Caleb Kilian was added in the Kris Bryant trade. If you’re a fan of how good the Giants are at selecting pitching talent, that should be a positive energy boost for you. Much of his 2021 campaign was in the Giants system, where he posted comically low walk numbers. With the Cubs, his numbers were less extreme, but he still figures to be among the top two or three in “likely projected MLB innings in 2022 and 2023” of any current Cubs prospect not already on the 40-man roster. Kilian, a Texas Tech eighth-round pick in 2019, won’t be Rule 5 Draft-eligible until 2022.
Andy Weber was the Cubs fifth-round choice from Virginia in 2018. He’s generally been useful when healthy, but the “remaining healthy” concept has been problematic.

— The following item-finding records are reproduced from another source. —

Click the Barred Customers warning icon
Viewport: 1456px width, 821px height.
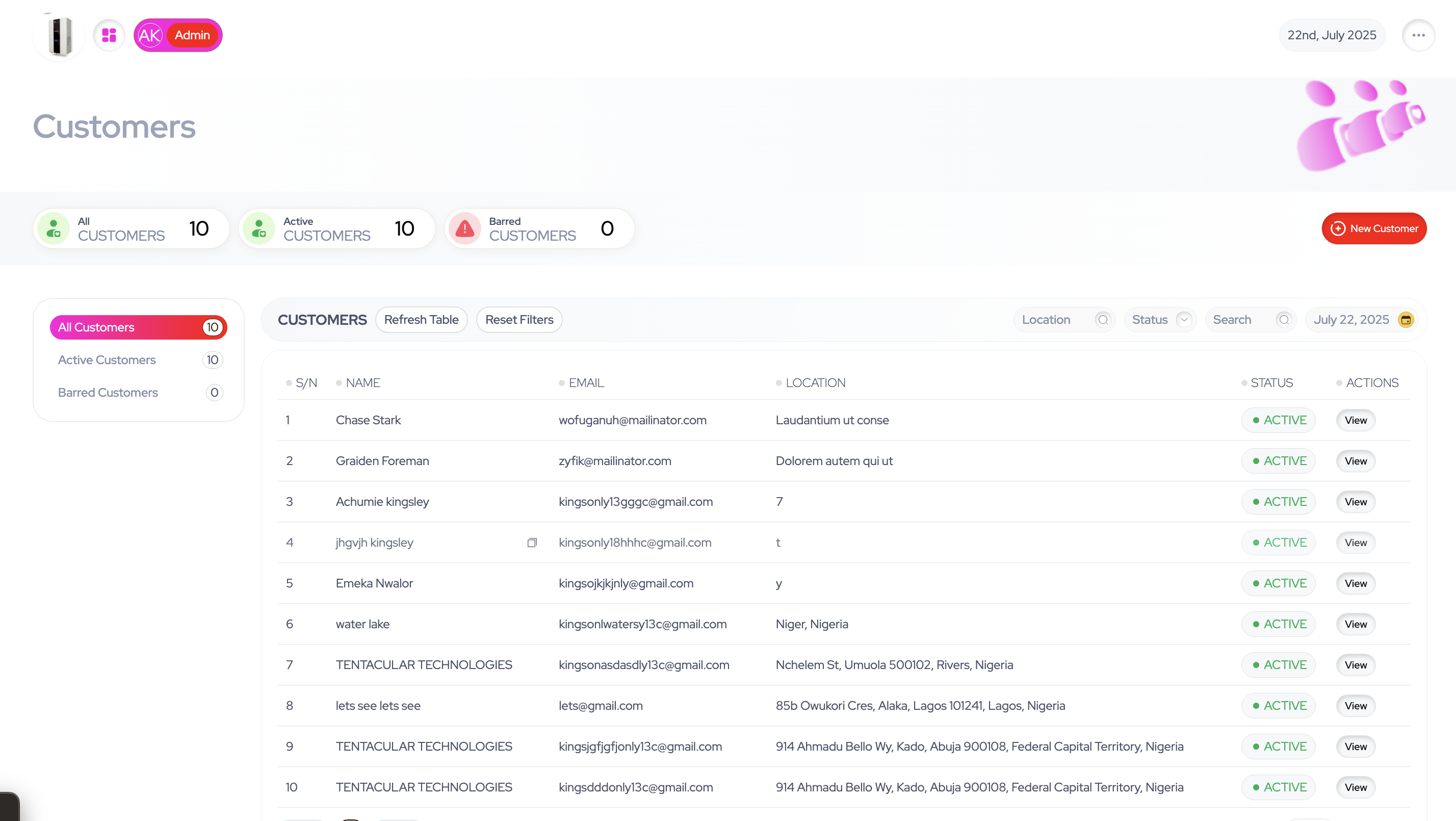pyautogui.click(x=464, y=228)
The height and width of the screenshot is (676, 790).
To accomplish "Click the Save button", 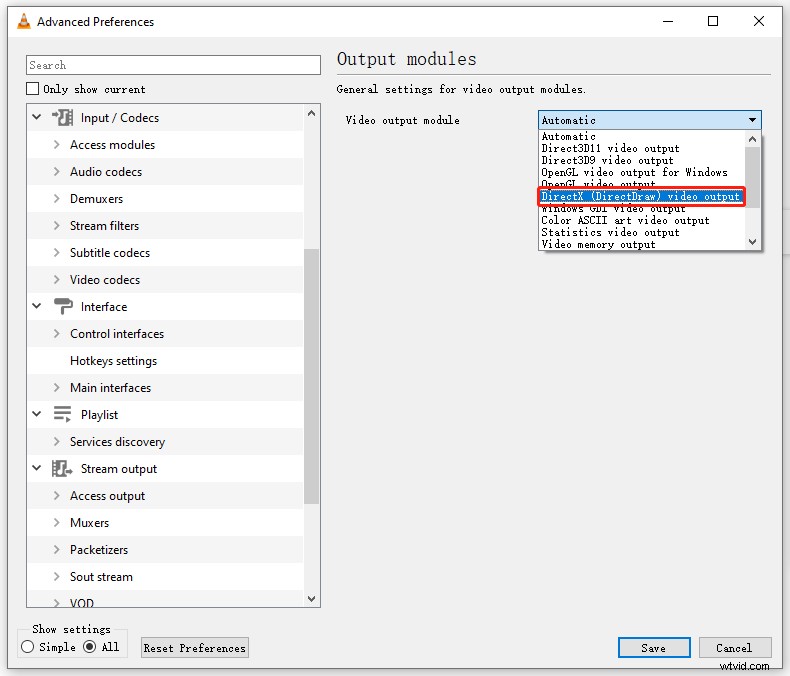I will 653,648.
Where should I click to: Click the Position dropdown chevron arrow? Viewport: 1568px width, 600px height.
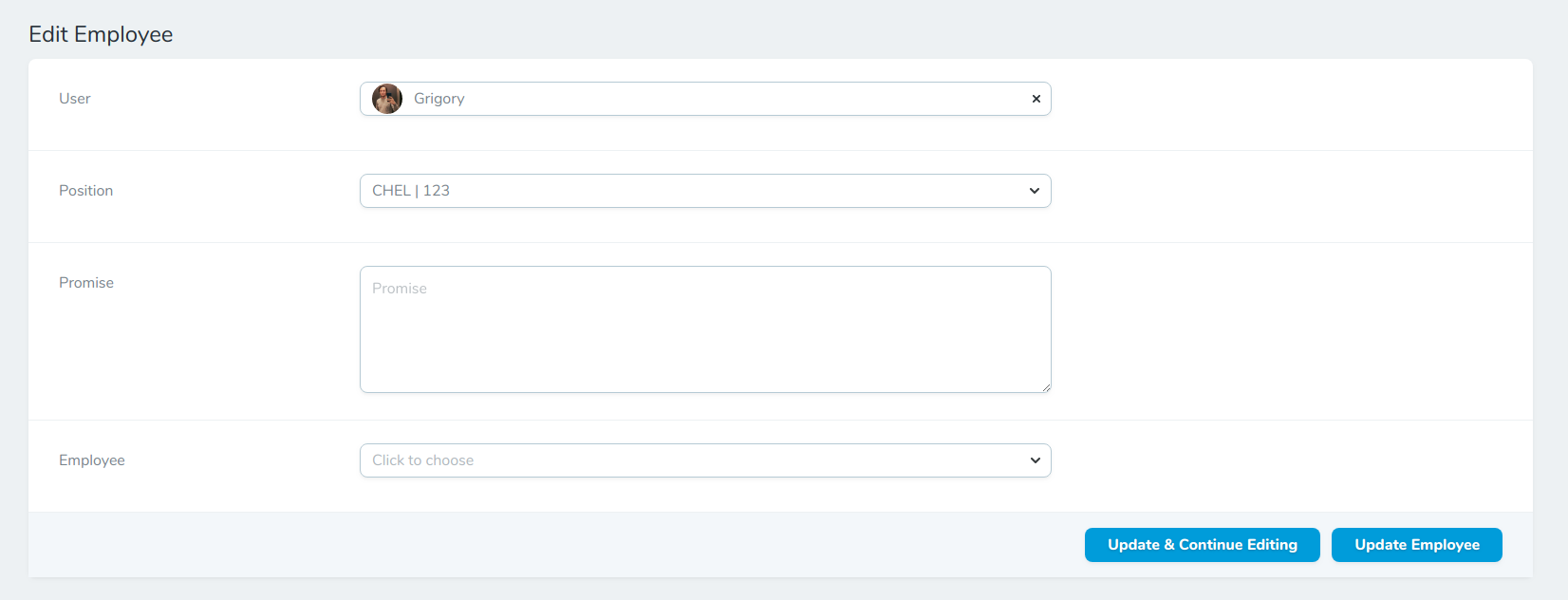[1035, 191]
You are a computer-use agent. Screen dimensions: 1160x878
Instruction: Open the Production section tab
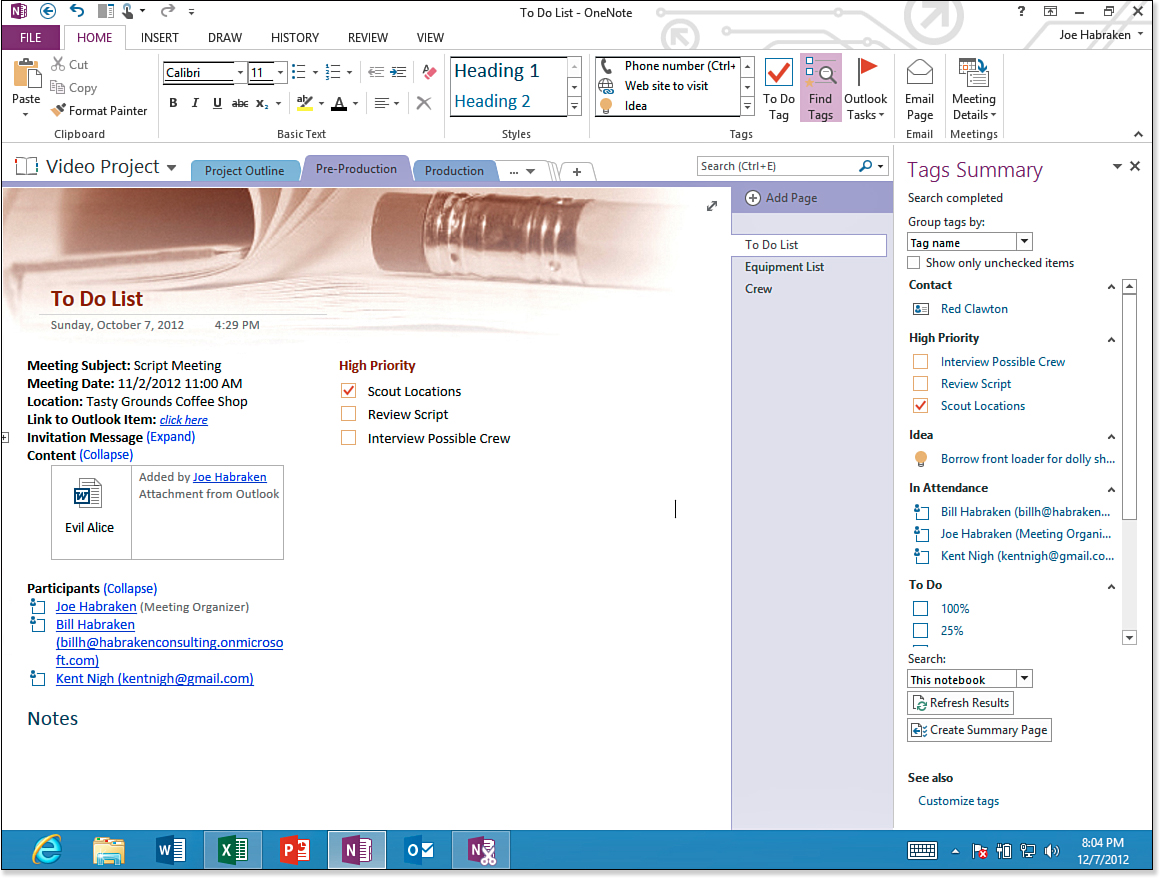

Weber only played in 41 games at Double-A Tennessee in 2021, and his OPS was .623. He is ligible for the Rule 5 Draft, but is highly unlikely to be selected. His stint with the Solar Sox is about getting extra at-bats.

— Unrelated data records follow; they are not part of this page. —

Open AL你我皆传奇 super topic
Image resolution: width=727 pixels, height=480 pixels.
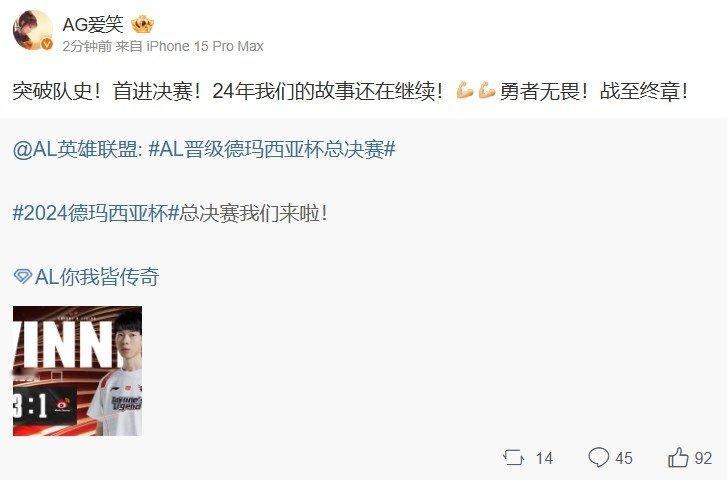[x=97, y=277]
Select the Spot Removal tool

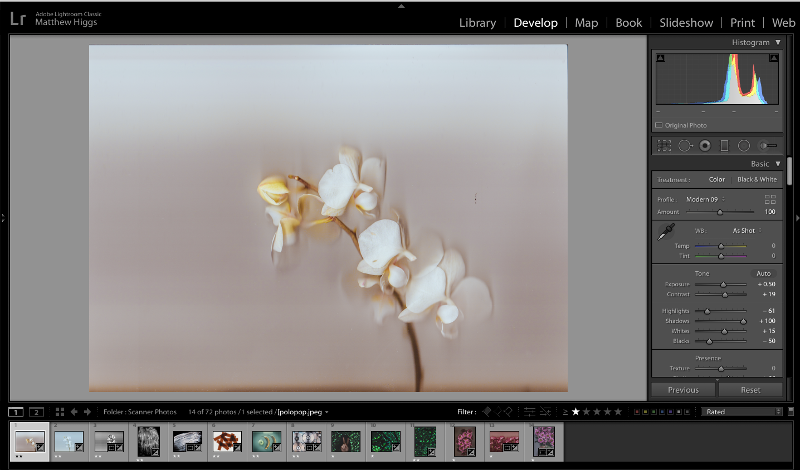[685, 145]
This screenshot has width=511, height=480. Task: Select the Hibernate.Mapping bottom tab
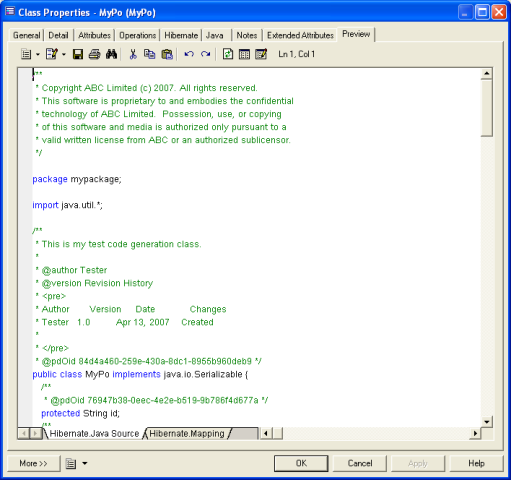(x=187, y=434)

Luis Vazquez was a Cubs draft selection in 2017 (14th round from a high school in Puerto Rico) and was the opening day shortstop for South Bend in 2021. Shortly after, he was injured, and missed quite a bit of time. After 23 total games in South Bend, he earned a bump to Tennessee, where he played eight more games. His OPS in Double-A in a very small sample size was .543. Like with Weber, this is more about covering for missed at-bats than Rule 5 Draft selection concerns. He’s unlikely to be selected.

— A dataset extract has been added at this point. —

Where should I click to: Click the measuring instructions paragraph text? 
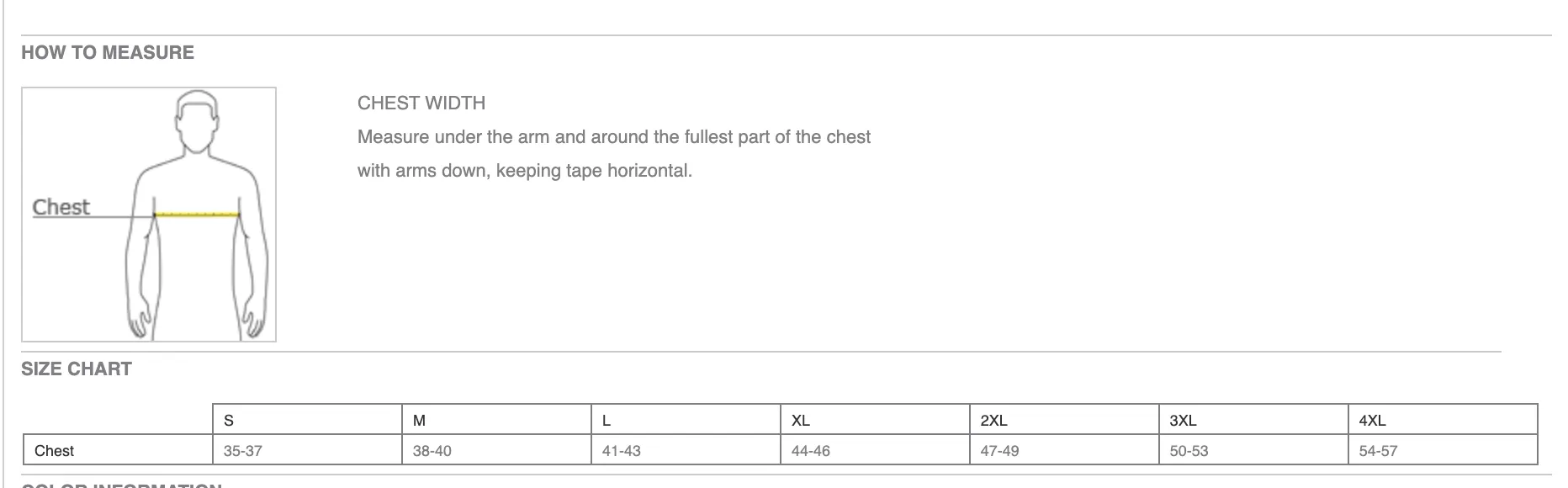coord(614,154)
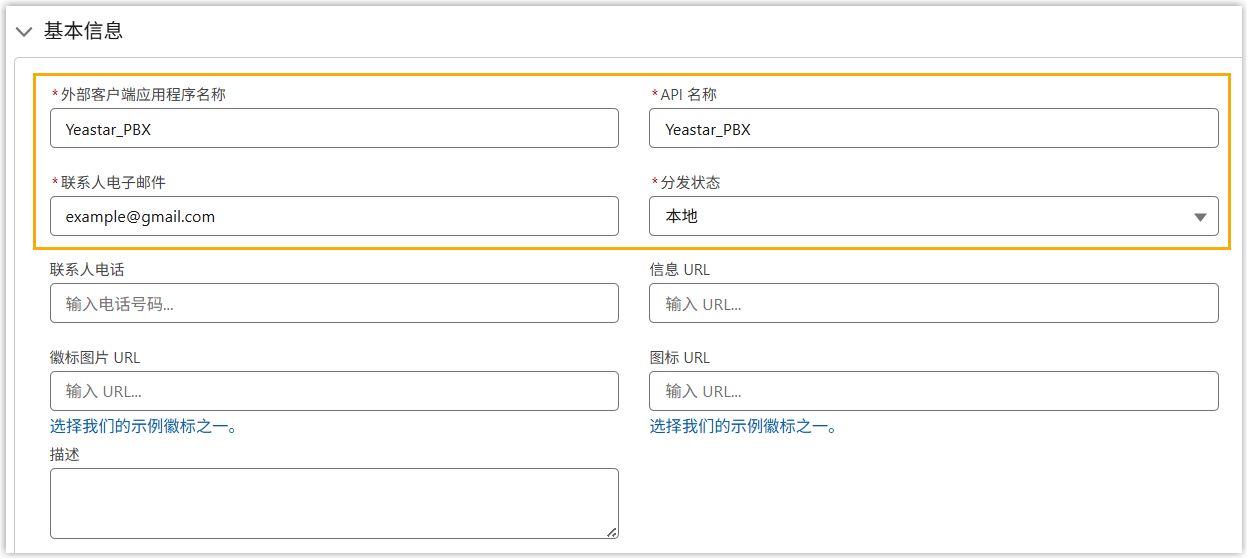This screenshot has height=559, width=1248.
Task: Select the 徽标图片 URL input field
Action: pos(334,391)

Nelson Velazquez fits in the sweet spot for 2021 Mesa Solar Sox options for the Cubs. Rule 5 Draft eligible (fifth Round in 2017 from Carolina, Puerto Rico), he might get selected. I have him on my tentative list. He can play all three outfield spots, but it might be an overstatement to say he’s especially good at any of them. He’ll make the play, and has a reasonably strong arm, but the value is in the bat.
In South Bend, he had an OPS of .776 over 69 nice games. Promoted to Double-A Tennessee, he jumped it to .938 over 34 games. Whether that was enough or not to salt down a roster spot, Velazquez got the call to the Solar Sox. Playing center field on opening day on Wednesday, he singled and doubled twice. Mesa, shut out 5-0, managed but four hits. Three were by Velazquez. Back that up the next month, and he earns an offseason roster spot.
Ryan Jensen was a Cubs first-round choice in 2019 from Fresno State. He pitched 92 innings in 2021 between South Bend and Tennessee. He limited hits, but walked a few too many. A bit like Kilian, he isn’t Rule 5 Draft eligible until 2022, and next year figures to get time in Tennessee and Triple-A Iowa. He figures to be a pitcher in Wrigley sooner rather than later.
Danis Correa is a pure reliever, and pure relievers are often dealt with differently than starters. If a team is looking at relief pitchers for Rule 5 Draft consideration, levels of advancement or readiness are less important, usually. If someone is going to draft a pitcher like Correa, it’s a pure scouting thing. If the pro scouting department buys him long-term, and thinks he could toss 40 MLB innings, he makes sense for any team. Especially a bottom-feeder. Correa fanned 60 in 37 innings in 2021. If he shows 97/98 and gets outs in Arizona, he’ll get added to the 40-man.
Brendon Little was a Cubs first-rounder in 2017 out of State College of Florida. His success as a starter wavered, but moved to the bullpen, he moved quickly. In 41⅔ innings between Double-A and Triple-A, he fanned 53. The draw here is 95/96 from the left side with a developing back-foot slider. If the Cubs aren’t interested in retaining him, some team, likely, will be, if success is on display in Arizona.
The next important decisions are the 40-man roster, with the GM position now accounted for. If Velazquez, Correa, and Little perform in the desert, they’ll likely get rewarded. The discussions that most interest me now are ones that sway on the prospective 40-man. Feel free to add your assessments on the Cubs 40-man roster.